The Registrant is unable to complete and file its Form 10-K relating to the December 31, 2019 fiscal year in the prescribed period of time without unreasonable effort or expense due to significant delays related to the coronavirus disease 2019 (COVID-19) pandemic. Specifically, (a) the Registrant’s receipt of essential information from certain third parties related to the completion of its audit has been delayed due to precautionary steps taken by the third parties to prevent potential exposure to the virus, and (b) certain of the Registrant’s personnel responsible for its financial reporting function have been delayed due to precautionary steps taken to prevent potential exposure to the virus. The Registrant also needs to conclude its assessment of controls relating to the fair value measurement of certain fair valued securities held by affiliates.  The Registrant currently expects to file its Form 10-K on or before the 15th calendar day following the prescribed due date.

 

(Attach extra Sheets if Needed)

 


PART IV — OTHER INFORMATION

(1)

Name and telephone number of person to contact in regard to this notification

Frank Waterhouse

972

628-4100

(Name)

(Area Code)

(Telephone Number)

 

(2)

Have all other periodic reports required under Section 13 or 15(d) of the Securities Exchange Act of 1934 or Section 30 of the Investment Company Act of 1940 during the preceding 12 months or for such shorter period that the registrant was required to file such report(s) been filed? If answer is no, identify report(s).      Yes      No

 

(3)

Is it anticipated that any significant change in results of operations from the corresponding period for the last fiscal year will be reflected by the earnings statements to be included in the subject report or portion thereof ?

Yes      No  

 

If so, attach an explanation of the anticipated change, both narratively and quantitatively, and, if appropriate, state the reasons why a reasonable estimate of the results cannot be made.

 

NexPoint Capital, Inc.

(Name of Registrant as Specified in Charter)
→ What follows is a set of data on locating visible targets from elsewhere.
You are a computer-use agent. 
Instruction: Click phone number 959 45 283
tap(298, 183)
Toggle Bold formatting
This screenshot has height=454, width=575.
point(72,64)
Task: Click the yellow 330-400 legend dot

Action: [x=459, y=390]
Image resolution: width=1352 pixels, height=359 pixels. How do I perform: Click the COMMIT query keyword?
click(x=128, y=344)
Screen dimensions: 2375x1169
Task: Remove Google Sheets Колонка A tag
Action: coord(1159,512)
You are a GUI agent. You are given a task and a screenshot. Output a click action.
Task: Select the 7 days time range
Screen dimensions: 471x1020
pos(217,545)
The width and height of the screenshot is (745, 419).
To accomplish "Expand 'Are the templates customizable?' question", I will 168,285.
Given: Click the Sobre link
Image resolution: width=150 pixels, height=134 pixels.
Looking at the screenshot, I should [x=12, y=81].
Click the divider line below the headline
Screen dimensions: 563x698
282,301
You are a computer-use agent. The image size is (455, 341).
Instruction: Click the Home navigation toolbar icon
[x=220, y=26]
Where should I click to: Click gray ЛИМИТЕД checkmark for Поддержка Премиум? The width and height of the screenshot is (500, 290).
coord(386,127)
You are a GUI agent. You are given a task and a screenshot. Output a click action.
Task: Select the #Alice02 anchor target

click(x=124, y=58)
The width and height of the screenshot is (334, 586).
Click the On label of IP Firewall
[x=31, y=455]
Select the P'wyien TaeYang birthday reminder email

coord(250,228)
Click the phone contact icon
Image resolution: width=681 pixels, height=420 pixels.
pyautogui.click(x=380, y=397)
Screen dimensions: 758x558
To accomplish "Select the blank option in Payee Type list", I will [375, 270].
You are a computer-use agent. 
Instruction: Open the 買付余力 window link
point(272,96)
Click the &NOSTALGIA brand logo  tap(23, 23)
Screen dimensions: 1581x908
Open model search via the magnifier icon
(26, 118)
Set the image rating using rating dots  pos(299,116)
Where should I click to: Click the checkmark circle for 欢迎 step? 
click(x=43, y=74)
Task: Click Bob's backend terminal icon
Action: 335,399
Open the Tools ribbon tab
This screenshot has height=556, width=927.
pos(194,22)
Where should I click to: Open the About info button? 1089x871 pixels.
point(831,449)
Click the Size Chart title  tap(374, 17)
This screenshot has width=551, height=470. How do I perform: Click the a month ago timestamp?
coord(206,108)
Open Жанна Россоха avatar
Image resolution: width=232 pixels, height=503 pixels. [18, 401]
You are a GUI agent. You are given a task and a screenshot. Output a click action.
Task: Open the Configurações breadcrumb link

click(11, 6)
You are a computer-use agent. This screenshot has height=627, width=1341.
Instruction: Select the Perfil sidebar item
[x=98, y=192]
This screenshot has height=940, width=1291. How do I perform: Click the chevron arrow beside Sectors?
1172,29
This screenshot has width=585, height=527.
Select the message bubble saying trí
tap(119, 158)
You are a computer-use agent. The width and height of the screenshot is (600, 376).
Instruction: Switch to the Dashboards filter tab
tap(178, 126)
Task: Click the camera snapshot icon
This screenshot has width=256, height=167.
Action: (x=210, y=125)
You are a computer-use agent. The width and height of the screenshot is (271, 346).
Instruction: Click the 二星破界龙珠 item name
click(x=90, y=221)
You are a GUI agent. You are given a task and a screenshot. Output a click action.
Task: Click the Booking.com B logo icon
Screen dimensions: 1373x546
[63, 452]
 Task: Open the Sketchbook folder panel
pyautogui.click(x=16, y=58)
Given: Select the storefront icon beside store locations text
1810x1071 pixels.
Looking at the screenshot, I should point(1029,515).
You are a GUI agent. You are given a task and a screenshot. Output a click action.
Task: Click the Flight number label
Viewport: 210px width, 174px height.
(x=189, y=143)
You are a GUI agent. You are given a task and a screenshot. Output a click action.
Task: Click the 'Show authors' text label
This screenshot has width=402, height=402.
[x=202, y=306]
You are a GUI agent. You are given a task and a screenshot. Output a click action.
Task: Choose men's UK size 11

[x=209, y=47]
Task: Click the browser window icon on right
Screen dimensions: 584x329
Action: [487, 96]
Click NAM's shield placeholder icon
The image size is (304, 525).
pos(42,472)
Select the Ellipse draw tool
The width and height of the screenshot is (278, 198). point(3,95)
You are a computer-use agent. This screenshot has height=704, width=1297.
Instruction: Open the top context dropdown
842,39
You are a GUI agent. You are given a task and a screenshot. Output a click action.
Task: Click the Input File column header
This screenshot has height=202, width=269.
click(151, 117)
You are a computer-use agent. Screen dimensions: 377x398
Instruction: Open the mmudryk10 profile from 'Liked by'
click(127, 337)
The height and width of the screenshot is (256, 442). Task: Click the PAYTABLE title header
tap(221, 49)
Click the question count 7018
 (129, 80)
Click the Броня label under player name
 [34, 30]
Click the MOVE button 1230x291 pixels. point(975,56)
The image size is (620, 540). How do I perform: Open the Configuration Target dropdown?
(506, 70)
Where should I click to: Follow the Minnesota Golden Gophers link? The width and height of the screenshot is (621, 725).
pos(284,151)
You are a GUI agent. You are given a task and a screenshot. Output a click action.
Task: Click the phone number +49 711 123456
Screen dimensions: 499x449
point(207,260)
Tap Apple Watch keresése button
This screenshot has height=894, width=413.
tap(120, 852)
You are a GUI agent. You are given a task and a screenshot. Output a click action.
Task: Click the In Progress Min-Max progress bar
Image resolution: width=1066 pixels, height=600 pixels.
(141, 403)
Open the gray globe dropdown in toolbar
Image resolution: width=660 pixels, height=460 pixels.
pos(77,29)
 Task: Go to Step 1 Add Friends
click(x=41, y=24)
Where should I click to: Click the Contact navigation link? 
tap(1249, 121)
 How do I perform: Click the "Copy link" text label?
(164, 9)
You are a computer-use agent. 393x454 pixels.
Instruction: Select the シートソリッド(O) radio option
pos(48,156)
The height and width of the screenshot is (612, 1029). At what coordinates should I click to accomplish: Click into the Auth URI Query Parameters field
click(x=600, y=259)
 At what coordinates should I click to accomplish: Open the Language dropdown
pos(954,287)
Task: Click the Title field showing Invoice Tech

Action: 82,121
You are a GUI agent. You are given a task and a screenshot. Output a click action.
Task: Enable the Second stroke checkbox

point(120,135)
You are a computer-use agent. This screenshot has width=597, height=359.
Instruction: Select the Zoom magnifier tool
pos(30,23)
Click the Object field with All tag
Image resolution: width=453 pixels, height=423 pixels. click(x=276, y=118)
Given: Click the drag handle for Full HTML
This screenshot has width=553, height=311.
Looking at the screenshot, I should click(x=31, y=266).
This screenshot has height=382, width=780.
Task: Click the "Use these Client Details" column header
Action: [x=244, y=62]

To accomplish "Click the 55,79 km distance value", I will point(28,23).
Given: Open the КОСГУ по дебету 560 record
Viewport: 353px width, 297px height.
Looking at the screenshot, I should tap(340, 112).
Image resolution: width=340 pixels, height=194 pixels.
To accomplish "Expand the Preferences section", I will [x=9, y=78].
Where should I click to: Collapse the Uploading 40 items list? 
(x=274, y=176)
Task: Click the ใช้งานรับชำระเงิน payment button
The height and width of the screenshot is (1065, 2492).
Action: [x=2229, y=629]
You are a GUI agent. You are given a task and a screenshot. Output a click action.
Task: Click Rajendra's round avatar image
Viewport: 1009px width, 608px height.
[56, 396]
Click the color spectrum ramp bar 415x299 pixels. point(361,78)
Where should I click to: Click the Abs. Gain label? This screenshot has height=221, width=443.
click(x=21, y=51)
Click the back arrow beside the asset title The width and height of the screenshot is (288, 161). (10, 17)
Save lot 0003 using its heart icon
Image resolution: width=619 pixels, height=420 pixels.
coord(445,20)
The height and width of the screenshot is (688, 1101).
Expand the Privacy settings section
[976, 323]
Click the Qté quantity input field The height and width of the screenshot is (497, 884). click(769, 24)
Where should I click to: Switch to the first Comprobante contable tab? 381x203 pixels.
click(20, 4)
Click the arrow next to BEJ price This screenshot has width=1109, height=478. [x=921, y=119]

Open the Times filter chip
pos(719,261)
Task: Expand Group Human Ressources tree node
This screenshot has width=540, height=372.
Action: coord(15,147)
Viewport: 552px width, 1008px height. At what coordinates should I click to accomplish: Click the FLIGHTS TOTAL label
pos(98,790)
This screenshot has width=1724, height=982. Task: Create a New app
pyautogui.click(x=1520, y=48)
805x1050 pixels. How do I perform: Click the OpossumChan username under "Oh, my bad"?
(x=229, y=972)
has caused this notification to be signed on its behalf by the undersigned hereunto duly authorized.

 

 

Date: March 30, 2020

By:/s/ Frank Waterhouse___________

 

Frank Waterhouse, Treasurer, PFO and PAO

 

 

INSTRUCTION: The form may be signed by an executive officer of the registrant or by any other duly authorized representative. The name and title of the person signing the form shall be typed or printed beneath the signature. If the statement is signed on behalf of the registrant by an authorized representative (other than an executive officer), evidence of the representative’s authority to sign on behalf of the registrant shall be filed with the form.